1 1/2 packages fresh cheese tortellini
3 cloves garlic, minced
1 cup milk
1/2 cup half and half
1/2 cup cream cheese, softened
2 tablespoons unsalted butter
1/4 cup grated Parmesan cheese
2 tablespoons all-purpose flour
1/4 teaspoon red pepper flakes (optional)
2 tablespoons freshly chopped parsley
Kosher salt & freshly ground black pepper
Heat a large pot of salted water on high until you get a rolling boil. Cook tortellini in the pot according to the package instructions for "al dente." Drain and set aside.
In a large saucepan, melt butter over medium-high heat.
Add the garlic and red pepper flakes to saucepan. Sauté until garlic becomes light-toasted and fragrant.
Whisk in the flour until the mixture becomes lightly browned, about 1 to 2 minutes.
Slowly whisk in the milk and half and half into the saucepan. Be sure to whisk constantly to break up lumps and ensure a smooth sauce. Cook until slightly thickened, about 3 minutes.

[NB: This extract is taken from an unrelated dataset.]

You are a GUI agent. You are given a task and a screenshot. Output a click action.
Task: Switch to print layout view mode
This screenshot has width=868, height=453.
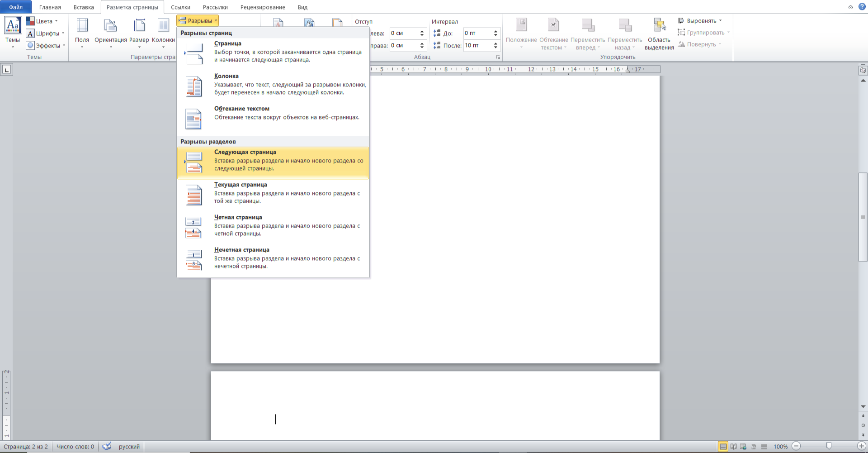[723, 447]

Add the Parmesan and cream cheese to the saucepan, and stir together until the cheese has fully melted into the sauce. If the sauce is too thick, slowly add more milk, as needed.
Season sauce mixture with salt and pepper, to taste.
Carefully pour the tortellini into the saucepan. Gently fold them into the sauce until they're completely covered. Bring dish back up to temperature.
Once the tortellini are hot, remove from the heat. Toss with fresh-chopped parsley.
Serve hot immediately on individual plates, and garnish with more parsley or Parmesan cheese.
Pro-tip: Make this dish non-vegetarian by using chicken stock and chicken pieces for a delicious chicken tortellini Alfredo.